So now, Jarek, as opposed to Maciej last year, was showing up problems with annotation-based dependency injection, ORM, transactions and aspects in general. So the bottom line was:
Annotation-based magic, like @Inject or @Transactional, are GOTO statements of modern software engineering.
Fucking hell, they are! He went through all examples I could think about, showing up the problems with the current “magic” that we, lazy engineers, are using in order to cut corners and get all stuff “working” (however, we don’t know why it’s working, but hey - business people will never ask that!). He took even transactions example which I was considering less harmful, but it turns out I was totally wrong :).
So, the key takeaways are, as follows:
- the usage of annotations and that kind of shortcuts come from servlets and the old days of Java (I have a feeling that filters are actually more harmful)

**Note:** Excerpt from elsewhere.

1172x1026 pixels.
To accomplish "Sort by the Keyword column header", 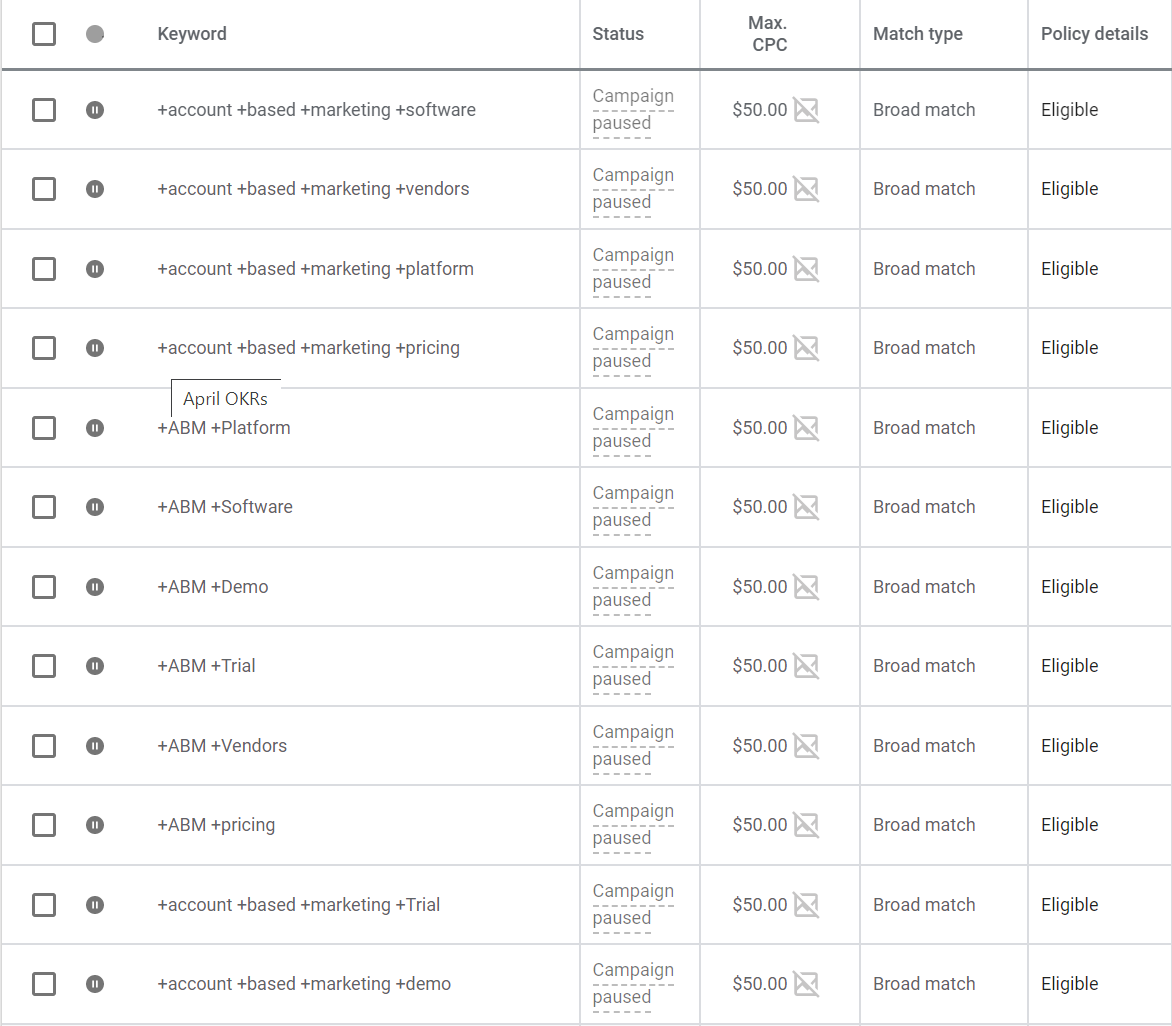I will pyautogui.click(x=192, y=34).
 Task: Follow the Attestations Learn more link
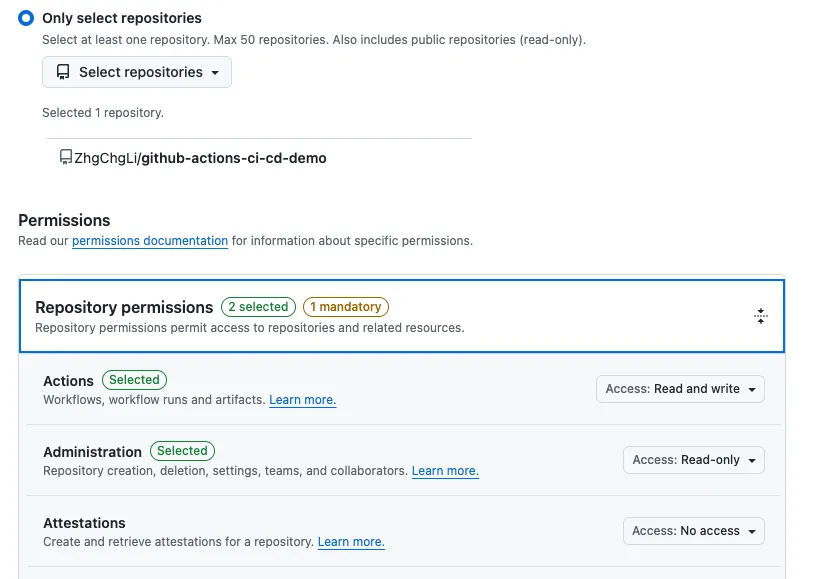coord(351,542)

- you don’t have a deep knowledge about how Spring is working (statistically) so don’t use it
- your entire team is using it wrong (again, statistically)
- why are you using IoC container in a first place? Can’t you just replace it with well-designed constructors?
- ORM? Come on - especially when you do
save()
method for an update - transactions? When nested, they can be quite unpredictable if you don’t understand them
- use libraries over frameworks
From my perspective I would add: we engineers tend to fix technical problems - so we love doing things like setting up Spring container, solving ORM problems, because the most of the time we have an only superficial understanding of the domain we are working for, so it looks dull and we are looking for distractions. Nevertheless, all problems can be solved with a finite number of abstractions - like ORM, dependency injections, etc - which are solving problems that are coming from bad solution design in the first place. Here we are :).
That was a very refreshing talk, especially because Tomek is full of charisma (as well as Kuba) and fun, so he didn’t let anyone get bored. I admit, this topic is very hard and it can be rejected by the audience (people can spend most of their lives working with Spring beans, services and controllers) - and yet he put very, very good arguments - so well done!
Wrap up
It was a good time, definitely worth spending the whole Saturday! I think everyone found something interesting and inspiring during this edition. Many thanks to all people that were organising the event, for being constant in values and form of Confitura represents and doing a very decent job to get all us back together every year!
Looking forward to the next edition!